ECLI:NL:RBZWB:2025:6379

Rechtbank Zeeland-West-Brabant

Datum uitspraak
15 september 2025
Publicatiedatum
23 september 2025
Zaaknummer
C/02/439412 / JE RK 25-1597
Instantie
Rechtbank Zeeland-West-Brabant
Type
Uitspraak
Procedures
  • Rekestprocedure
Rechters
  • mr. Sumner
Vindplaatsen
  • Rechtspraak.nl
AI samenvatting door LexboostAutomatisch gegenereerd

Verlenging van de ondertoezichtstelling van een minderjarige met onbekende verblijfplaats

In deze zaak heeft de kinderrechter van de Rechtbank Zeeland-West-Brabant op 15 september 2025 uitspraak gedaan in een rekestprocedure betreffende de verlenging van de ondertoezichtstelling van een minderjarige, hierna te noemen [minderjarige]. De minderjarige verblijft al meer dan een jaar niet meer in Nederland, wat aanleiding gaf tot vragen over de bevoegdheid van de Nederlandse rechter. De kinderrechter oordeelde dat hij bevoegd was om te oordelen, ondanks de onbekende verblijfplaats van de minderjarige, omdat er een sterke verbondenheid met de rechtssfeer in Nederland bestaat. De kinderrechter heeft vastgesteld dat de zorgen over de ontwikkeling van [minderjarige] onverminderd groot zijn, vooral gezien het gebrek aan contact met de moeder en de GI. De moeder, die het ouderlijk gezag heeft, is niet verschenen op de zitting en heeft geen openheid van zaken gegeven over de verblijfplaats van [minderjarige]. De kinderrechter heeft de ondertoezichtstelling verlengd voor de duur van een jaar, met de beslissing dat deze uitvoerbaar bij voorraad is, wat betekent dat de beslissing direct geldt, ook als er hoger beroep wordt ingesteld. De kinderrechter benadrukte de noodzaak van toezicht om de situatie van [minderjarige] te kunnen beoordelen en om te zorgen voor zijn welzijn.

Uitspraak

RECHTBANK ZEELAND-WEST-BRABANT

Familie- en Jeugdrecht
Locatie Breda
Zaaknummer: C/02/439412 / JE RK 25-1597
Datum uitspraak: 15 september 2025
Beschikking van de kinderrechter over een verlenging ondertoezichtstelling
in de zaak van
de gecertificeerde instelling
Jeugdbescherming Brabant, locatie te Etten-Leur,
hierna te noemen de GI,
over
[minderjarige], geboren op [geboortedag] 2013 in [geboorteplaats] ,
hierna te noemen [minderjarige] .
De kinderrechter merkt als belanghebbende aan:
[de moeder],
hierna te noemen de moeder,
zonder bekende woon- of verblijfplaats,
advocaat mr.
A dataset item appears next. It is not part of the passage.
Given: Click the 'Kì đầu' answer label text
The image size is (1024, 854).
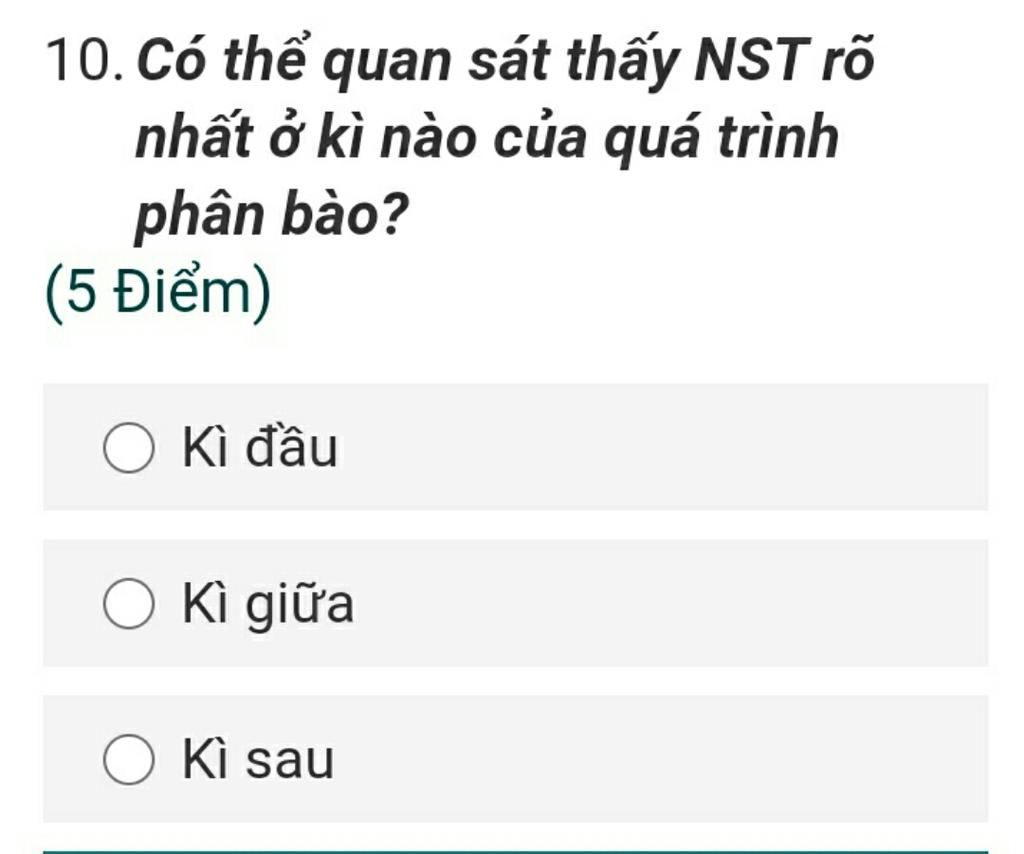Looking at the screenshot, I should (260, 449).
V. de Roo uit Rotterdam.

1.Het verloop van de procedure

1.1.
De kinderrechter neemt de volgende stukken mee in de beoordeling:
- het verzoekschrift met bijlagen, ontvangen op 3 september 2025.
1.2.
De zitting met gesloten deuren heeft plaatsgevonden op 15 september 2025. Daarbij waren aanwezig:
- de advocaat van de moeder;
- twee vertegenwoordigers van de GI.
De moeder is, hoewel correct opgeroepen, niet verschenen.

2.De feiten

2.1.
De moeder is belast met het ouderlijk gezag over [minderjarige] .
2.2.
[minderjarige] woont bij zijn moeder. [minderjarige] en de moeder staan in het BRP ingeschreven in [plaats] , met de vermelding dat uit onderzoek is gebleken dat zij niet meer op dit adres wonen. Sinds medio juni 2024 is de feitelijke woon- of verblijfplaats van de moeder en [minderjarige] onbekend.
2.3.
Bij beschikking van de kinderrechter van deze rechtbank van 23 mei 2025 is [minderjarige] laatstelijk onder toezicht gesteld van de GI met ingang van 16 mei 2025 tot 18 september 2025.

3.Het verzoek

3.1.
De GI verzoekt de ondertoezichtstelling van [minderjarige] te verlengen voor de duur van een jaar en de beslissing uitvoerbaar bij voorraad te verklaren.

4.De standpunten

4.1.
De GI heeft ter onderbouwing van haar verzoek aangegeven dat het nog steeds niet is gelukt om in contact te komen met de moeder en met [minderjarige] . Zij verblijven vermoedelijk, samen met het halfbroertje van [minderjarige] , sinds juni 2024 in Marokko. De GI heeft pas ten tijde van de zitting van de advocaat van de moeder vernomen dat zij nu mogelijk in Algerije verblijven. De vader van het halfbroertje draagt mede het gezag over hem en er is voor het halfbroertje een machtiging tot uithuisplaatsing bij deze vader verleend. De GI heeft voor hem contact met de Centrale Autoriteiten. Over [minderjarige] draagt de moeder alleen het gezag. De GI heeft ernstige zorgen over [minderjarige] (en zijn halfbroertje). Uit het eerdere raadsrapport zijn zorgen gebleken over de basiszorg, geen goede hygiëne en de schoolgang van [minderjarige] . De Centrale Autoriteiten hebben aangegeven dat [minderjarige] in Marokko niet ingeschreven staat voor onderwijs. Er zijn ernstige zorgen over het psychisch functioneren en de ouderschapscapaciteiten van de moeder en dat het gezin geïsoleerd leeft. Verlenging van de ondertoezichtstelling is nog steeds noodzakelijk, omdat de zorgen onverminderd groot zijn. De GI heeft zicht nodig op het welzijn en de opvoedsituatie van [minderjarige] om een goede beoordeling te kunnen maken.
4.2.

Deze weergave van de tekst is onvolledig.